- _WORK TO COMPLETE_: Produce one exact copy of the records, no pictures.
[LISTED RECORDS — start]
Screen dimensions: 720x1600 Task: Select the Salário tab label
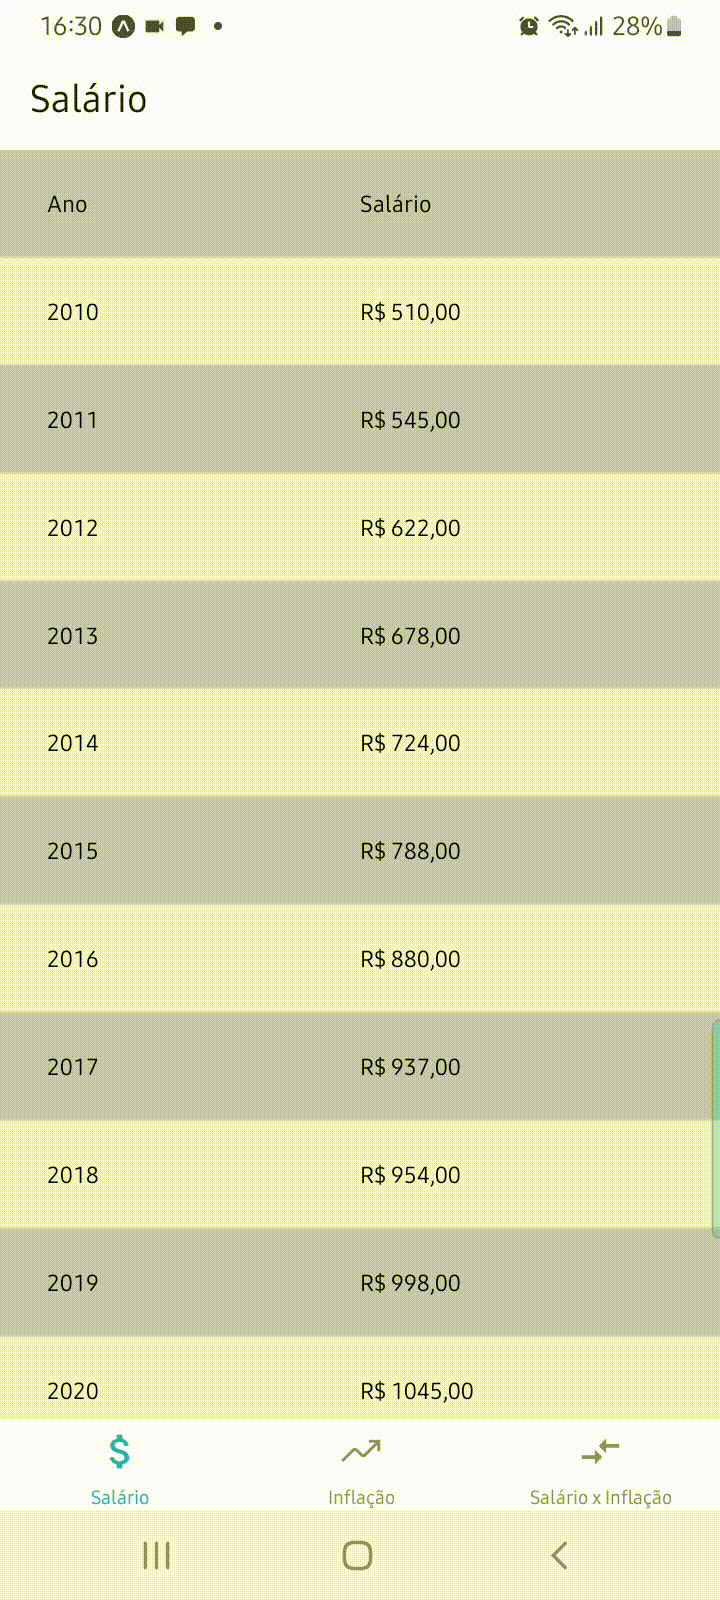point(120,1497)
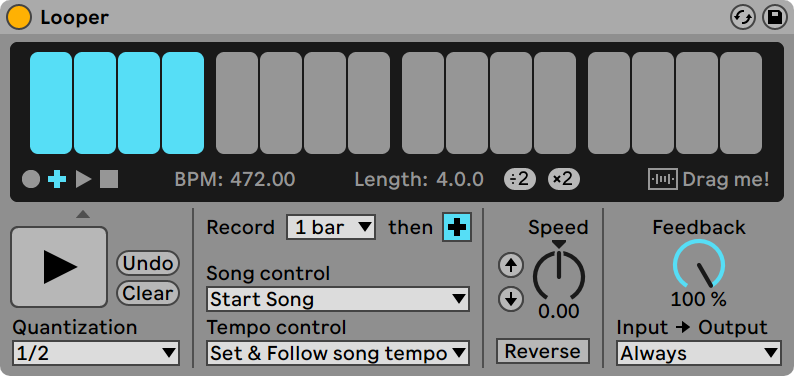The image size is (794, 376).
Task: Click the speed up arrow button
Action: tap(510, 265)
[LISTED RECORDS — finish]
- _ANSWER_:
Screen dimensions: 720x1600 Task: Select the Salário tab label
point(120,1497)
The image size is (794, 376).
Task: Click the speed up arrow button
Action: tap(510, 265)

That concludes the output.